### AIM OF THE TASK
Omit any pictures, and restate word for word only the lines from the one with "Instruction: Click the Paste toolbar icon" through the end of the data below.
---------- DATA LISTING ----------
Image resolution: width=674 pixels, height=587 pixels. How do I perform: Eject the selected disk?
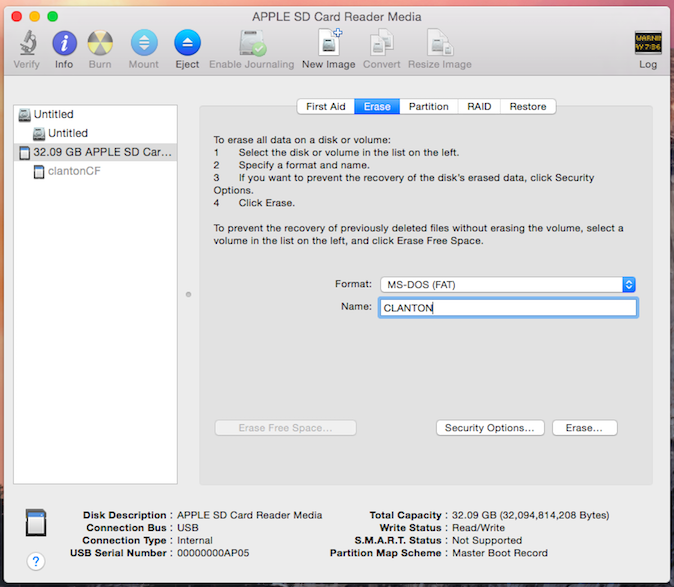[x=187, y=43]
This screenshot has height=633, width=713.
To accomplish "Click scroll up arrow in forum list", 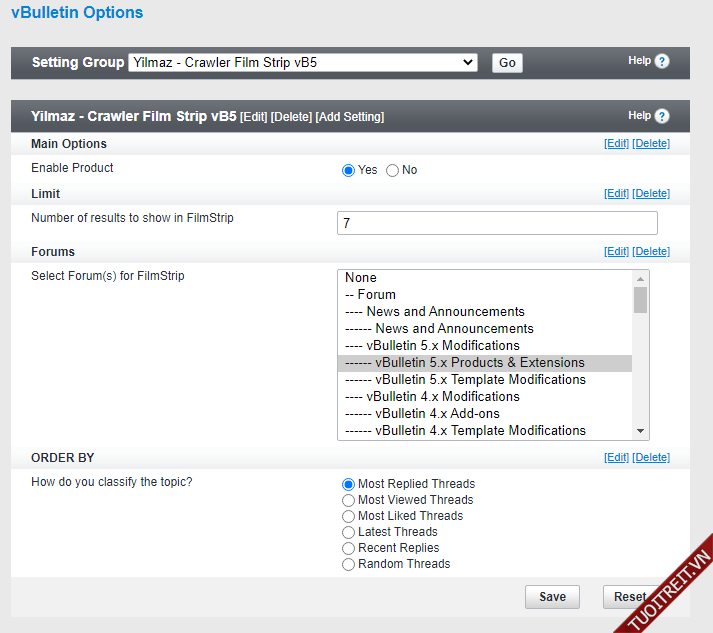I will tap(640, 278).
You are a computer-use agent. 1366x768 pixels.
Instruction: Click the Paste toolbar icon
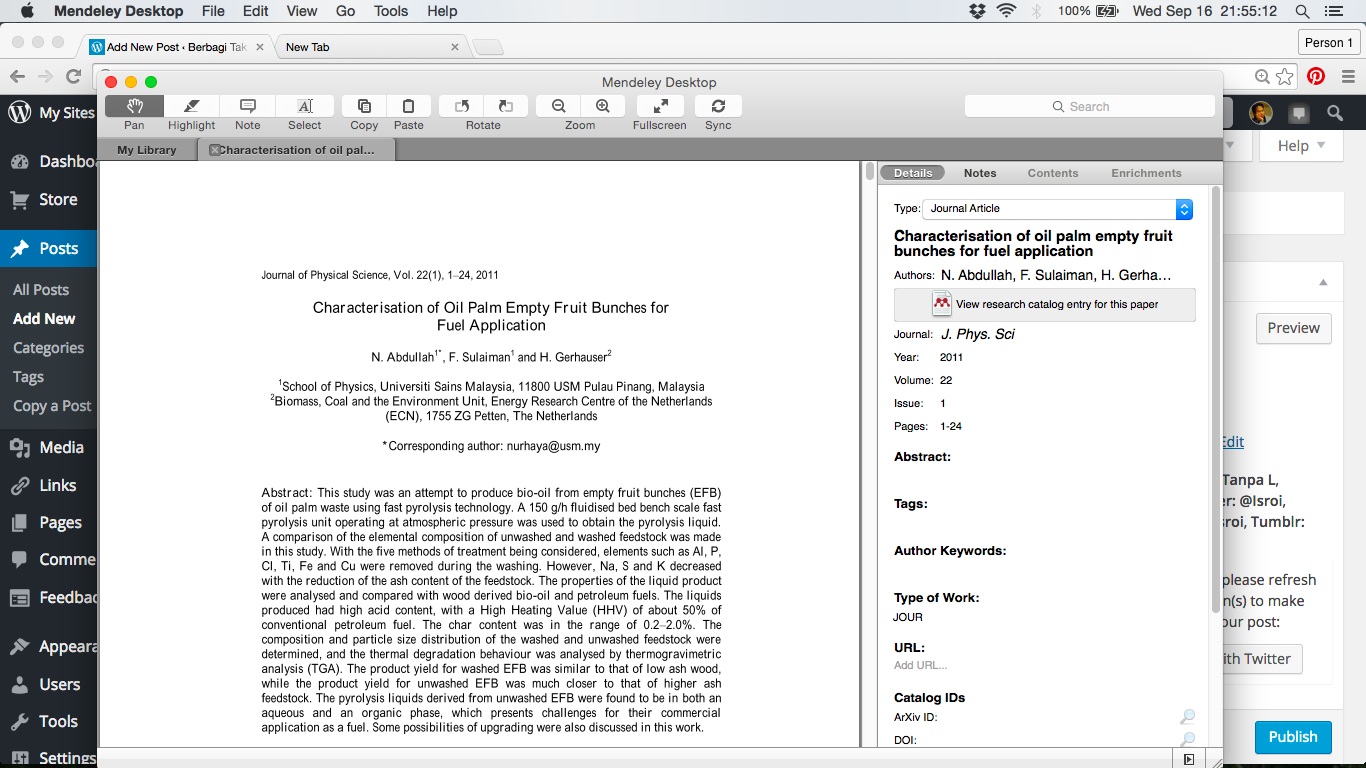pyautogui.click(x=409, y=107)
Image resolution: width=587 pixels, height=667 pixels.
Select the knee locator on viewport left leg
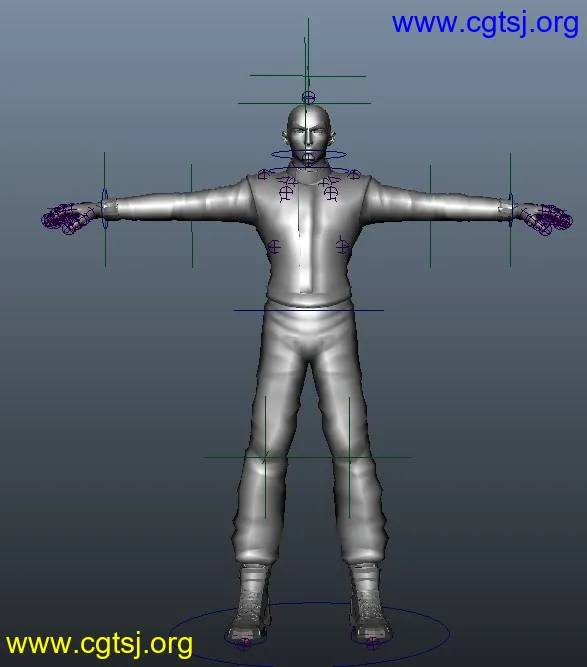pyautogui.click(x=265, y=457)
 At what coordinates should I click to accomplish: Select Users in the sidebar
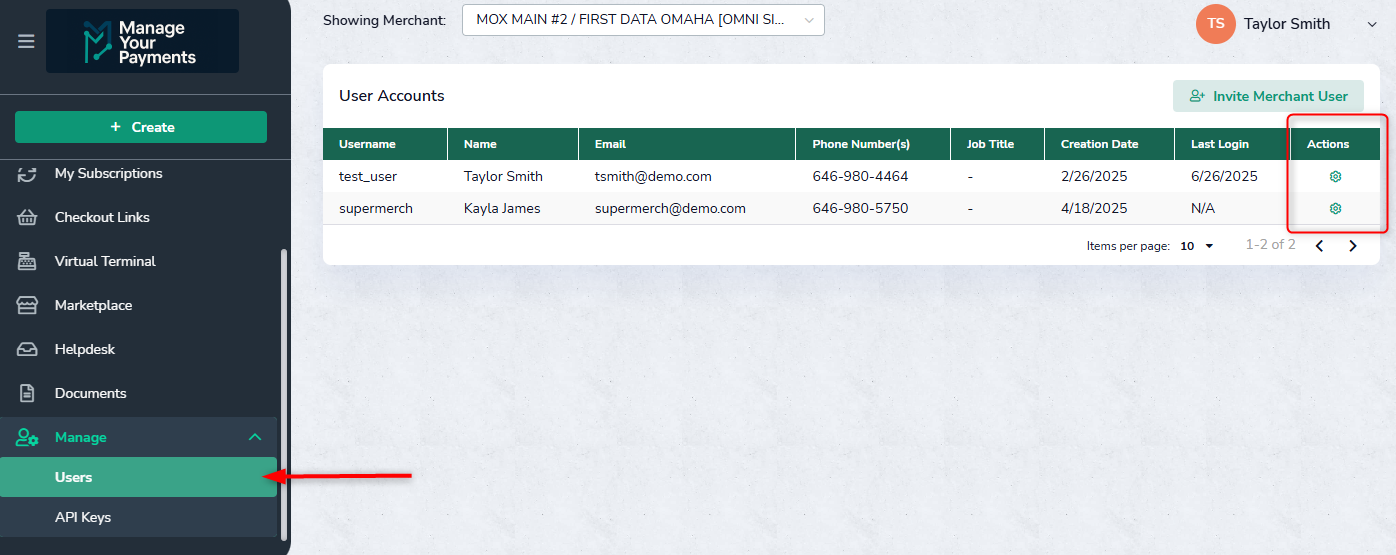click(138, 478)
----------
### RESPONSE TO THIS TASK
Instruction: Click the Paste toolbar icon
pyautogui.click(x=409, y=107)
Image resolution: width=587 pixels, height=667 pixels.
Select the knee locator on viewport left leg
pyautogui.click(x=265, y=457)
 At what coordinates should I click to accomplish: Select Users in the sidebar
click(138, 478)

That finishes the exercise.